DIRECTIONS FOR THIS TASK ▸
Look below for the line that has "Gizlilik siyasəti (290, 1975)". Set down the lines from there through the line that has "Kataloq (56, 41)", exactly as written.

### DATASET

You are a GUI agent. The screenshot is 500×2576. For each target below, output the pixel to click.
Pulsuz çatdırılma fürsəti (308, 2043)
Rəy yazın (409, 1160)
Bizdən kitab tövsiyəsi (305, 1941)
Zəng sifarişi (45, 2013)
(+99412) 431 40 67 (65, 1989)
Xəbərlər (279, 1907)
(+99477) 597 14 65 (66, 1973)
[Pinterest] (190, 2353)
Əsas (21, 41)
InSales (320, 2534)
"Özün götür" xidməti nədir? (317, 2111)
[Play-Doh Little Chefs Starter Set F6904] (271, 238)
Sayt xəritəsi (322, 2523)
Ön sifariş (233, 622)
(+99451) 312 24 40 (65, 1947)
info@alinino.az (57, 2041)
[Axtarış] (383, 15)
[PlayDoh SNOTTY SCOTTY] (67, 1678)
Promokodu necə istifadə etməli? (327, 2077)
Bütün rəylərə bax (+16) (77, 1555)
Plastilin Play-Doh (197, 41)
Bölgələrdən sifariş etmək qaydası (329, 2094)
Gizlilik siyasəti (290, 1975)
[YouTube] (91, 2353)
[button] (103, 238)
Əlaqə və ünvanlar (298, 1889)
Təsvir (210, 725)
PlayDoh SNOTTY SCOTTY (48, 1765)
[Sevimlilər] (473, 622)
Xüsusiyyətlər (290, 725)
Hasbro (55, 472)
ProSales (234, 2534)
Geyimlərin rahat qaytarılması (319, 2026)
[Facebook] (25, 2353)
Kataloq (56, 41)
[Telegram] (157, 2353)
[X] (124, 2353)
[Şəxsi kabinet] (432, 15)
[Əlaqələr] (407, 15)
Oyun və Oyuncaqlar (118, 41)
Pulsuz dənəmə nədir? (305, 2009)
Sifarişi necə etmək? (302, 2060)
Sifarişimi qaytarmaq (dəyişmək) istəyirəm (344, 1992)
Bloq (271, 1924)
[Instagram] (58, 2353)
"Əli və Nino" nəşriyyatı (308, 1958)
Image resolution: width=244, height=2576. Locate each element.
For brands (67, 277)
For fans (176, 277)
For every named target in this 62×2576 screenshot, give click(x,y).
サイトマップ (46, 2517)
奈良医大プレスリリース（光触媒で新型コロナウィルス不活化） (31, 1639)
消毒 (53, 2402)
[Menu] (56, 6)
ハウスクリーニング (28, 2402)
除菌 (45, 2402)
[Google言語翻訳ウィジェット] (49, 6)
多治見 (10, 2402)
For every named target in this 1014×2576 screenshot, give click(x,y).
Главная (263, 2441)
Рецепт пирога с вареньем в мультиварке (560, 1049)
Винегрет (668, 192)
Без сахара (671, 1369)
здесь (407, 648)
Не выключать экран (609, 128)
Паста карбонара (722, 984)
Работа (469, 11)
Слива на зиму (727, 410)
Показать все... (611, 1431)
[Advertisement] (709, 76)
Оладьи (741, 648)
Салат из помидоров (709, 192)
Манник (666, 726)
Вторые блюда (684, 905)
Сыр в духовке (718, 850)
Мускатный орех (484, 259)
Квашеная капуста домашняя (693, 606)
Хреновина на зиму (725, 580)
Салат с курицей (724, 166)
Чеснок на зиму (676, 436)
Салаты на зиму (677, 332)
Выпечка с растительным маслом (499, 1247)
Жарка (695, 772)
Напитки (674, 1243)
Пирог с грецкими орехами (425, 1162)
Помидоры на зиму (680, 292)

######

WRITTEN RESPONSE ▸
Gizlilik siyasəti (290, 1975)
[YouTube] (91, 2353)
[button] (103, 238)
Əlaqə və ünvanlar (298, 1889)
Təsvir (210, 725)
PlayDoh SNOTTY SCOTTY (48, 1765)
[Sevimlilər] (473, 622)
Xüsusiyyətlər (290, 725)
Hasbro (55, 472)
ProSales (234, 2534)
Geyimlərin rahat qaytarılması (319, 2026)
[Facebook] (25, 2353)
Kataloq (56, 41)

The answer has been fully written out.